After confirming new homes had been found in the public sector for all the men who requested one, Laurie and his colleagues put together a constitution for the organisation that was to become Kingdom, stating that its initial primary concern would be to house single people while also allocating 10% of new properties to homeless people and 10% to those who required support.
“Right at that point there was a change of government, though, and almost one of the first cuts was the introduction of a moratorium on funding for any new housing associations,” Laurie recalls.
“We unfortunately fell into that category. Langstane housing association in Aberdeen was only a few months ahead of us but it managed to get away.

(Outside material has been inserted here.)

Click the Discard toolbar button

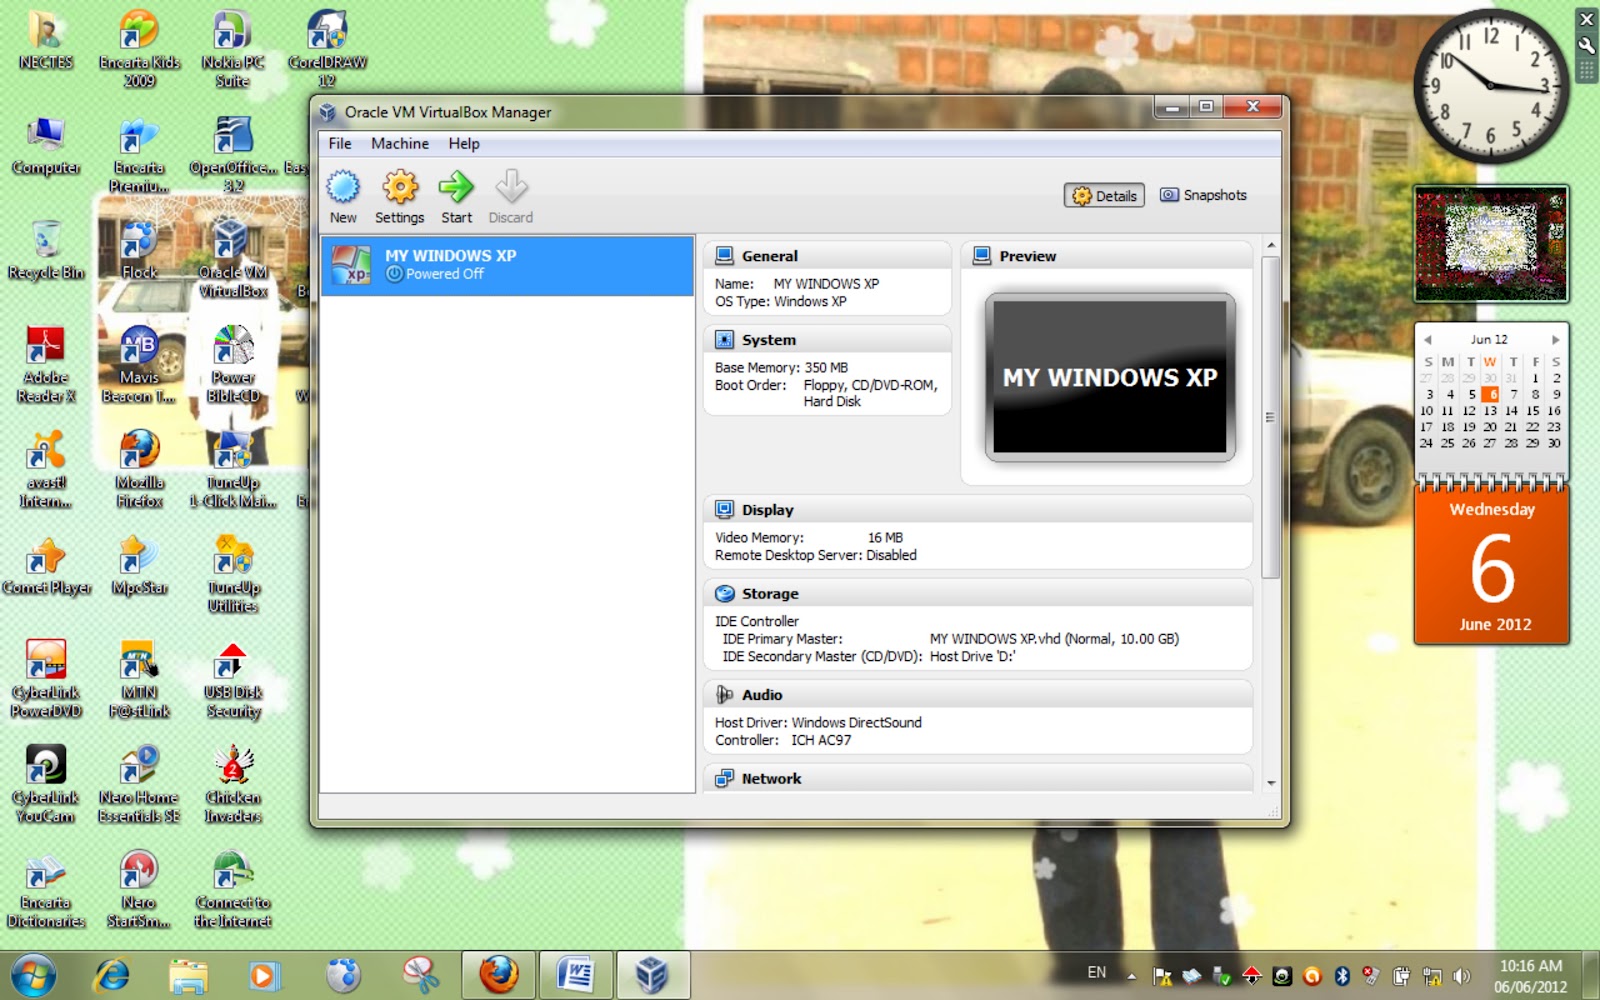(x=511, y=195)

“As a group there were six to seven of us and we stuck together and continued to meet monthly during the moratorium period, which was about two years. Suddenly, at the end of January 1982, I had a call from the director of the housing corporation to see if we were still in existence.”
From a handful of homes initially, Kingdom has developed more than 5,000 houses over the past four decades, the majority of which are for social rent. It invested around £60m in new affordable housing last year, now employs over 380 people and turns over in the region of £35m, across the Kingdom Group every year. The Naumann Initiative is just the latest in a line of projects it has worked on over the years to help support its mission to provide tenants with ‘more than just a home’.

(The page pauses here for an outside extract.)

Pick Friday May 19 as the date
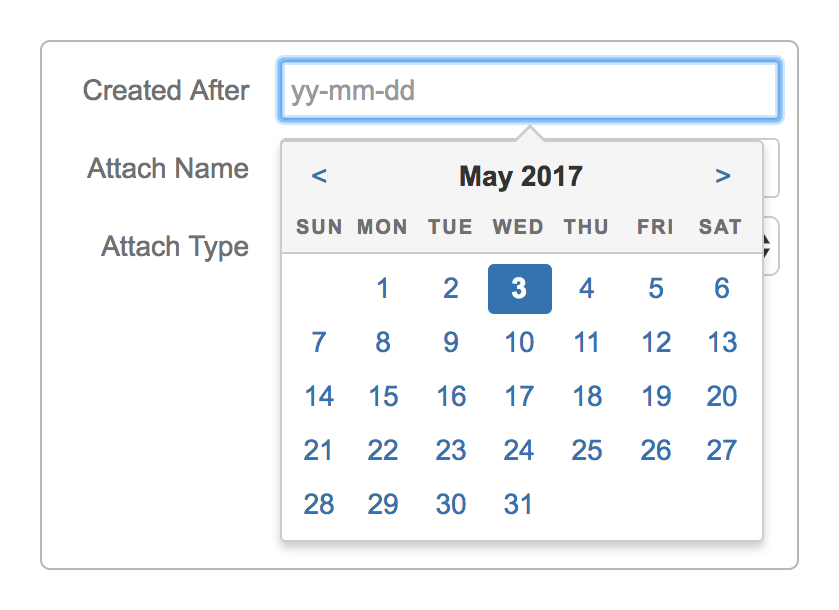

Yet despite Kingdom’s progress, things are clearly far from perfect in the housing sector. Homelessness in general remains a concern and the government’s Housing First project, which aims to eradicate street homelessness by providing houses as well as wraparound care and support for those with complex addiction issues, has fallen well behind target after just one year. For Laurie there are still plenty of reasons to be optimistic, though.
“Generally, I’m much happier about the commitment that’s being made,” he says. “Even on Housing First, the government has been able to talk about it and come forward with these proposals. It’s disappointing that they’ve not been able to meet their targets, but that’s not new. Among local authorities and housing associations there’s enthusiasm to work in that way.
“To house homeless people previously you had to go through a series of supported housing - into the night shelter, into a hostel, into a small group home, but never actually into your own house; 35 years later the Housing First model has begun.
“There’s a lot of déjà vu from me because things will get relegated, especially if the crisis deepens. Things seem to improve incrementally then new issues arise, but I do generally think things are a lot better in Scotland now than they were in many areas.”